Miller spent approximately 15 years performing as a sideman or session musician and observing how great bandleaders operated. During that time he also did a lot of arranging and producing. During the late seventies he was a member of the Saturday Night Live band from 1978 through 1979. He played on over 500 recordings, including those by Luther Vandross, Grover Washington Jr., Roberta Flack, Carly Simon, McCoy Tyner, Bryan Ferry and Billy Idol. He won the "Most Valuable Player" award, (awarded by NARAS to recognize studio musicians) three years in a row and was subsequently awarded "player emeritus" status and retired from eligibility. In the nineties, Miller began to record his own records, he had to put a band together to take advantage of touring opportunities.

Miller's proficiency on his main instrument, the bass guitar, is generally well-regarded.

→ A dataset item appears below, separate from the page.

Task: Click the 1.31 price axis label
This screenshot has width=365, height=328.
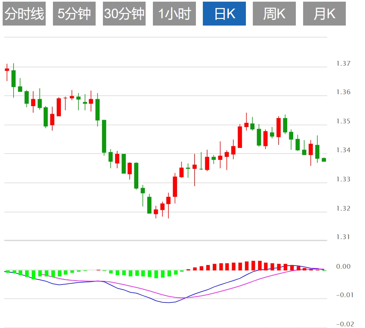Action: [x=343, y=237]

Not only has Miller been involved in the continuing development of a technique known as "slapping", particularly his "thumb" technique, but his fretless bass technique has also served as an inspiration to many, and has taken the fretless bass into musical situations and genres previously unexplored with the electric bass of any description. The influences of some of the previous generation of electric bass players, such as Larry Graham, Stanley Clarke and Jaco Pastorius, are audible in Miller's playing. Early in his career, Miller was accused of being simply imitative of Pastorius, but has since more fully integrated the latter's methodology into his own sound.

As a composer, Miller wrote "Tutu" for Miles Davis, a piece that defined Davis' career in the late 1980s, and was the title song of Davis' album, Tutu, upon which Miller wrote all the songs with only two exceptions. (One was co-written with Davis, however.) He also composed "Chicago Song" for David Sanborn and co-wrote "'Til My Baby Comes Home", "It's Over Now", "For You To Love", and "The Power of Love" for Luther Vandross. Miller also wrote "Da Butt", which was featured in Spike Lee's School Daze.